___ DATA PROVIDED

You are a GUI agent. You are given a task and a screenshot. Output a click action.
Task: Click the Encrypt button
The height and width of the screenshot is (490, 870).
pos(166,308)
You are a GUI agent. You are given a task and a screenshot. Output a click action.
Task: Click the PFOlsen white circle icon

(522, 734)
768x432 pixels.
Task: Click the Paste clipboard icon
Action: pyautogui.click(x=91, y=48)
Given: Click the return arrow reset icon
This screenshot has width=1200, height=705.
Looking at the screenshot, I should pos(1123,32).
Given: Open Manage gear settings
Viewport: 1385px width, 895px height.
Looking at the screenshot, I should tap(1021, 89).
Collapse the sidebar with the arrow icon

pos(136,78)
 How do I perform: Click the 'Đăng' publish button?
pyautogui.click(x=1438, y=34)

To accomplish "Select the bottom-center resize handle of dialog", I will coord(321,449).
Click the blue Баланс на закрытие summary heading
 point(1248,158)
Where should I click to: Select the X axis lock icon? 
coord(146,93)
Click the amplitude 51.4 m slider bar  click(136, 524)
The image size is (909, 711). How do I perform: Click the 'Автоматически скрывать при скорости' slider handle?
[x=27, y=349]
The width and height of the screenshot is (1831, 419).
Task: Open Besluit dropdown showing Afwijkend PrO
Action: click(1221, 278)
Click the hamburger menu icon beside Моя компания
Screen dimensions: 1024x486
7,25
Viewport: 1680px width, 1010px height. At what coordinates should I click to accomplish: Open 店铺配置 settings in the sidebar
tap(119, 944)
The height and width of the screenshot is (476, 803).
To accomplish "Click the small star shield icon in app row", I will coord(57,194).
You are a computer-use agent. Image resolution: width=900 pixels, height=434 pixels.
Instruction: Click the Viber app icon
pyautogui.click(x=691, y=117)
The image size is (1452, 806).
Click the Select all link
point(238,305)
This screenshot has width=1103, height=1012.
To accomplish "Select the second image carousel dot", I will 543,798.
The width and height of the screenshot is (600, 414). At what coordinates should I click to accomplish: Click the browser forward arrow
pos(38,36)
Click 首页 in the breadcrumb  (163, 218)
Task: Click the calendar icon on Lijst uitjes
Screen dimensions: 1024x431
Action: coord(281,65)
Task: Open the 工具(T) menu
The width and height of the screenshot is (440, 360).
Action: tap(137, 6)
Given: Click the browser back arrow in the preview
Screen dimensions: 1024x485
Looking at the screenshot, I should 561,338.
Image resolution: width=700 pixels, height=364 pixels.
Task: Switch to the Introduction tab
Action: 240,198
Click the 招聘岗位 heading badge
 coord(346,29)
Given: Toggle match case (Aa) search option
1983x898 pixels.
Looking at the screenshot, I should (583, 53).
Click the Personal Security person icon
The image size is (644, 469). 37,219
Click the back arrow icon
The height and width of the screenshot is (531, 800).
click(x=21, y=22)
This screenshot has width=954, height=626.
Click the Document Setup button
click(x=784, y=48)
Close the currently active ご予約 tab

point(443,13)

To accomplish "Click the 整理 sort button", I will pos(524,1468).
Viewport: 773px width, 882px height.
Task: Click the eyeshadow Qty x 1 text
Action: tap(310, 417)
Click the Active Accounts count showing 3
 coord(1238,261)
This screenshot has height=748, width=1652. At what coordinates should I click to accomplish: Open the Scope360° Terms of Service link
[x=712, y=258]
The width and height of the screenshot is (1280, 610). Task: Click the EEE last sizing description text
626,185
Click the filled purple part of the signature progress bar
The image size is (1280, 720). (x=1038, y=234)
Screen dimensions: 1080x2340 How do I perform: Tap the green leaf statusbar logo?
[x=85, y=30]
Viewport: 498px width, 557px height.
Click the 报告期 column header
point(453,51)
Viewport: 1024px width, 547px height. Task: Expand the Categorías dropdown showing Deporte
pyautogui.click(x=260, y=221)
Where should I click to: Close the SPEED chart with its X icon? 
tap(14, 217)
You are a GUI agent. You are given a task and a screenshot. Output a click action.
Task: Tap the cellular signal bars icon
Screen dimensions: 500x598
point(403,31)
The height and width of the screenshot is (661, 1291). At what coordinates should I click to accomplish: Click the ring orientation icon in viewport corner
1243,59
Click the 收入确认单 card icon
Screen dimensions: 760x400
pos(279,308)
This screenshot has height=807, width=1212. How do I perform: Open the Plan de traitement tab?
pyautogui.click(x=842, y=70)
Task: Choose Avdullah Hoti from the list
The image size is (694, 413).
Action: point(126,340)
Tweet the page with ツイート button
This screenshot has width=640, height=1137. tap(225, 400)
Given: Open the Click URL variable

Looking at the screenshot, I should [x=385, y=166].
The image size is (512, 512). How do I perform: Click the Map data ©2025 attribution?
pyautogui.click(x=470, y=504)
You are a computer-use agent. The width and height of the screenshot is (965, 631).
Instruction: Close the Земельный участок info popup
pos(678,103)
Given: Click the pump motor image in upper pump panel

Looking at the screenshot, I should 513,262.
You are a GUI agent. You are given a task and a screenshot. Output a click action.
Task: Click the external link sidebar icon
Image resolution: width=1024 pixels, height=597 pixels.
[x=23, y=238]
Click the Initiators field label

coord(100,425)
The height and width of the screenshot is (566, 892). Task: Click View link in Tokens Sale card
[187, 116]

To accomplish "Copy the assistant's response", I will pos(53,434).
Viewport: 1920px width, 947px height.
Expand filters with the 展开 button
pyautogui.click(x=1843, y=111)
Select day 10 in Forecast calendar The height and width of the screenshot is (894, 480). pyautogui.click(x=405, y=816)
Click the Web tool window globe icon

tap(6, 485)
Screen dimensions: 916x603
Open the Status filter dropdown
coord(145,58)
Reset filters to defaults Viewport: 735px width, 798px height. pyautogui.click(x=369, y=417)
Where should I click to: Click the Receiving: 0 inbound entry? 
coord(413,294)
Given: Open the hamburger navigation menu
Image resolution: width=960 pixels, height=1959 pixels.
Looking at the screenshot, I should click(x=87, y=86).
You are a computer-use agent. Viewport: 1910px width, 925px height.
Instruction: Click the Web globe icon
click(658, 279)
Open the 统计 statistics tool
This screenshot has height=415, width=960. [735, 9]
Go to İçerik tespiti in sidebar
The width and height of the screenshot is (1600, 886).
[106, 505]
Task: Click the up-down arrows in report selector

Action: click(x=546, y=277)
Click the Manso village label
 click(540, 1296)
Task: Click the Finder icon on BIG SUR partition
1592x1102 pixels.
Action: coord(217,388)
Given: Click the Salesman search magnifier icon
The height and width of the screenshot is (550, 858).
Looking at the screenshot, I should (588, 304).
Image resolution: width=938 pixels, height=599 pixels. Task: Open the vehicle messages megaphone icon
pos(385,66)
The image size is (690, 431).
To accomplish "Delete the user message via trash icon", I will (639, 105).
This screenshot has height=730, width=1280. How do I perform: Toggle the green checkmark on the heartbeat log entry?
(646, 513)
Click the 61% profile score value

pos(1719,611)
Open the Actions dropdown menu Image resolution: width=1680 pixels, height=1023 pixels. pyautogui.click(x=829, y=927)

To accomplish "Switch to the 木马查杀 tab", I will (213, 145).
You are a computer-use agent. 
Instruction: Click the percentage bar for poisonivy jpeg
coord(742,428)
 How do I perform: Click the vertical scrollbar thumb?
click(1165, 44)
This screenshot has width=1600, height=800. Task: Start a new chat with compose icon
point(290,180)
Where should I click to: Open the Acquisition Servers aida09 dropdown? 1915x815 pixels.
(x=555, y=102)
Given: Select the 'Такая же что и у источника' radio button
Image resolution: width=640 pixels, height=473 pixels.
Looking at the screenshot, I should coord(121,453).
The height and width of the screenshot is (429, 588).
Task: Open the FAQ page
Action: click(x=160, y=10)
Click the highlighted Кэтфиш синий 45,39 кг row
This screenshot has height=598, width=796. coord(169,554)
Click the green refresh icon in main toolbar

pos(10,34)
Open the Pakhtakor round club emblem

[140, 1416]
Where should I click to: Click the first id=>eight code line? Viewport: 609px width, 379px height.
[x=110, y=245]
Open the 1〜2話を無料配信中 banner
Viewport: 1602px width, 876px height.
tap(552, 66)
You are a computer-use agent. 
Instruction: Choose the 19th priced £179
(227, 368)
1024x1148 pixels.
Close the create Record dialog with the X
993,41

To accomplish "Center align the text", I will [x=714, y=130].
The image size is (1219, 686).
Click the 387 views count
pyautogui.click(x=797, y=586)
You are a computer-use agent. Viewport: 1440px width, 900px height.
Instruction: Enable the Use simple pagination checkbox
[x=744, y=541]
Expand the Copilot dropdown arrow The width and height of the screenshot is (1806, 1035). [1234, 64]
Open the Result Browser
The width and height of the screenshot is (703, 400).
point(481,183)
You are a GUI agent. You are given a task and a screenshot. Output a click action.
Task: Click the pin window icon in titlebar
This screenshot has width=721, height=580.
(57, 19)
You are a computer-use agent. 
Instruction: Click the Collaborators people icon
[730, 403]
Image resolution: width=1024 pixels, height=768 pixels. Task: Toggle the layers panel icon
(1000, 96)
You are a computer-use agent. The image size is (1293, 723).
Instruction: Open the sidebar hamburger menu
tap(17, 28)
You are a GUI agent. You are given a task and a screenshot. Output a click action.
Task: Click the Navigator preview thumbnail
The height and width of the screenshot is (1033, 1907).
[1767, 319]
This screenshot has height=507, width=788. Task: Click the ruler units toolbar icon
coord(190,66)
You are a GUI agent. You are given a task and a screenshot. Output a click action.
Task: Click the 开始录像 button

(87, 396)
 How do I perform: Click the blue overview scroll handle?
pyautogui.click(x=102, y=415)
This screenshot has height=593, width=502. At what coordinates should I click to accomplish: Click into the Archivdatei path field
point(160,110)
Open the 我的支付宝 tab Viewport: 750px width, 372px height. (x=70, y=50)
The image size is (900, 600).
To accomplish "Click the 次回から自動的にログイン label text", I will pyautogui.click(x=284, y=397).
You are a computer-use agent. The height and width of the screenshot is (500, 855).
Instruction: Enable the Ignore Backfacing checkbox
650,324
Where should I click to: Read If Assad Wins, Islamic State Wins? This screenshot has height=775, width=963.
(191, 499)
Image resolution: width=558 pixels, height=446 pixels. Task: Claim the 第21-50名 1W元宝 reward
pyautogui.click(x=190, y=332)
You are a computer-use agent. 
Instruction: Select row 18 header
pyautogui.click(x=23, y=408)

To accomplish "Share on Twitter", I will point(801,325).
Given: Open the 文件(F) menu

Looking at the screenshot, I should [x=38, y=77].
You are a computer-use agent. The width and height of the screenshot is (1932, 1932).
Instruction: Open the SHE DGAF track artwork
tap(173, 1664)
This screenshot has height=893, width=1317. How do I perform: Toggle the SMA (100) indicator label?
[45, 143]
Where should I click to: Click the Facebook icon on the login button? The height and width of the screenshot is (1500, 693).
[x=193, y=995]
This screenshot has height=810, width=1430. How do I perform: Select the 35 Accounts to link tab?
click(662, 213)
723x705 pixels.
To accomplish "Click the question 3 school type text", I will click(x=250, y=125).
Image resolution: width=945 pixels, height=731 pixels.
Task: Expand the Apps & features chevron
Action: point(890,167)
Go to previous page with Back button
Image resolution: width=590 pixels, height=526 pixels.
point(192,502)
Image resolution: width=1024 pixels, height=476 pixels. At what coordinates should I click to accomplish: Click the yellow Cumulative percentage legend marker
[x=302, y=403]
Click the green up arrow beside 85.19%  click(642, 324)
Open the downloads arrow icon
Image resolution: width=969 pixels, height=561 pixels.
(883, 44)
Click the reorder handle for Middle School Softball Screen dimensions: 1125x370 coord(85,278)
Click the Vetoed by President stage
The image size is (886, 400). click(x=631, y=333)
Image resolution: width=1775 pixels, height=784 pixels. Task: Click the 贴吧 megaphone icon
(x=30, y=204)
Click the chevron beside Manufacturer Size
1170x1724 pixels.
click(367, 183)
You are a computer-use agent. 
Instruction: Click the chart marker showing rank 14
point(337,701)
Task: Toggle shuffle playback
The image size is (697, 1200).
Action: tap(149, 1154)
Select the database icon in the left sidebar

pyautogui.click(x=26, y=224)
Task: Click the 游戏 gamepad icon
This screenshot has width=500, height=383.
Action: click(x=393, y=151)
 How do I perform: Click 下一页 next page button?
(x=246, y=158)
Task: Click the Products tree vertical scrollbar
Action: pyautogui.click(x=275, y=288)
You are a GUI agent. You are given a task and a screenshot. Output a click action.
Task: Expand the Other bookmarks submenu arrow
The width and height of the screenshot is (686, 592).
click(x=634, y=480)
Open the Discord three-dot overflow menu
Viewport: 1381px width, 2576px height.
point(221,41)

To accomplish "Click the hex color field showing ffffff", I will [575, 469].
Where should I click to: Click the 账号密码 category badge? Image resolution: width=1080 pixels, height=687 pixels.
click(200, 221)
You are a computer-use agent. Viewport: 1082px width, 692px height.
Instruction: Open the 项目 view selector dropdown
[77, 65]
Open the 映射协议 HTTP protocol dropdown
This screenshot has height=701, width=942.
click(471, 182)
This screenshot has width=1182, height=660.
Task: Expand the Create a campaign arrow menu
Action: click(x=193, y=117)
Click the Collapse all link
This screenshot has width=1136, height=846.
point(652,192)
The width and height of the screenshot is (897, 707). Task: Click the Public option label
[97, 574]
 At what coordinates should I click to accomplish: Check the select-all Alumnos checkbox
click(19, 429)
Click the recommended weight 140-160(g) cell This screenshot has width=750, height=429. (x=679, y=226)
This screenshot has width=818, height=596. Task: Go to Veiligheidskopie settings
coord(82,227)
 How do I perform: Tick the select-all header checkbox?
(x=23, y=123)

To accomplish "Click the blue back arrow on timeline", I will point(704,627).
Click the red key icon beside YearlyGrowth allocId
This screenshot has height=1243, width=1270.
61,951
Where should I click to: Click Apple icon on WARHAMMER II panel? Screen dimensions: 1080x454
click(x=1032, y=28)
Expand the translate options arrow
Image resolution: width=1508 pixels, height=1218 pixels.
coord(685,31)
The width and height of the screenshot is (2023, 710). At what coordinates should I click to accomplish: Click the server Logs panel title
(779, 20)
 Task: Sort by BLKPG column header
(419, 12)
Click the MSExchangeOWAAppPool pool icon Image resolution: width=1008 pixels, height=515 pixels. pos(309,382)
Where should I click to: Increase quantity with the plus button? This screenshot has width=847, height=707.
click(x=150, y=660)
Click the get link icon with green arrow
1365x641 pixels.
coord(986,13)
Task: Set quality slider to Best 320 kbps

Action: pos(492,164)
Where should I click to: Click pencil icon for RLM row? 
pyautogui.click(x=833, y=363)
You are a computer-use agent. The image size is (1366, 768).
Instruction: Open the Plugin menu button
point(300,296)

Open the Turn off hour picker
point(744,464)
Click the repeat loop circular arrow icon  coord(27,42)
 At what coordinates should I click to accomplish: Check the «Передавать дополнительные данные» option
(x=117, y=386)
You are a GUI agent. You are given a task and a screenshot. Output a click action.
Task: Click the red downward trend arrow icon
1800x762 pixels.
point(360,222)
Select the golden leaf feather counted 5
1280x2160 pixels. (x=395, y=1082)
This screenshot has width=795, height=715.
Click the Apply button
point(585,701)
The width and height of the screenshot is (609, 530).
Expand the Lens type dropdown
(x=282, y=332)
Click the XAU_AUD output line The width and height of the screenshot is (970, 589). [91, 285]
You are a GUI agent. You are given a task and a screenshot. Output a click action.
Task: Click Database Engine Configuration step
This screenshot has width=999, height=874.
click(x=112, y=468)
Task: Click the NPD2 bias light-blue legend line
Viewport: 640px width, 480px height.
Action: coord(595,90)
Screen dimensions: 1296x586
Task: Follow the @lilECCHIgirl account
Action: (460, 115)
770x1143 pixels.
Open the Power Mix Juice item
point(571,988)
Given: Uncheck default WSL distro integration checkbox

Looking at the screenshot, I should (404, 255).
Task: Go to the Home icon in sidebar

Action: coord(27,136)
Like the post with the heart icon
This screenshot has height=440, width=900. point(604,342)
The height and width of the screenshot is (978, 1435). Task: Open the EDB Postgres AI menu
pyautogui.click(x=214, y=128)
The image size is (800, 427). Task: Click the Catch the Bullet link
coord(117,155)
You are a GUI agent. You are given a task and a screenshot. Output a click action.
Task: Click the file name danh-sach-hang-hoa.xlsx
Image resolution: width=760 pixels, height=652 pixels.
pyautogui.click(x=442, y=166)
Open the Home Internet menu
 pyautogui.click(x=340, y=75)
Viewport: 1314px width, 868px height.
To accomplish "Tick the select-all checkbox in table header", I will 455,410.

______

§ INSTRUCTIONS FOR THE TASK: Lines wanted from the listing above: the line with "Click the green up" up to and including the line with "Task: Click the 游戏 gamepad icon". Please write them out exactly, adding nothing else.

§ WRITTEN ANSWER:
Click the green up arrow beside 85.19%  click(642, 324)
Open the downloads arrow icon
Image resolution: width=969 pixels, height=561 pixels.
(883, 44)
Click the reorder handle for Middle School Softball Screen dimensions: 1125x370 coord(85,278)
Click the Vetoed by President stage
The image size is (886, 400). click(x=631, y=333)
Image resolution: width=1775 pixels, height=784 pixels. Task: Click the 贴吧 megaphone icon
(x=30, y=204)
Click the chevron beside Manufacturer Size
1170x1724 pixels.
click(367, 183)
You are a computer-use agent. 
Instruction: Click the chart marker showing rank 14
point(337,701)
Task: Toggle shuffle playback
The image size is (697, 1200).
Action: tap(149, 1154)
Select the database icon in the left sidebar

pyautogui.click(x=26, y=224)
Task: Click the 游戏 gamepad icon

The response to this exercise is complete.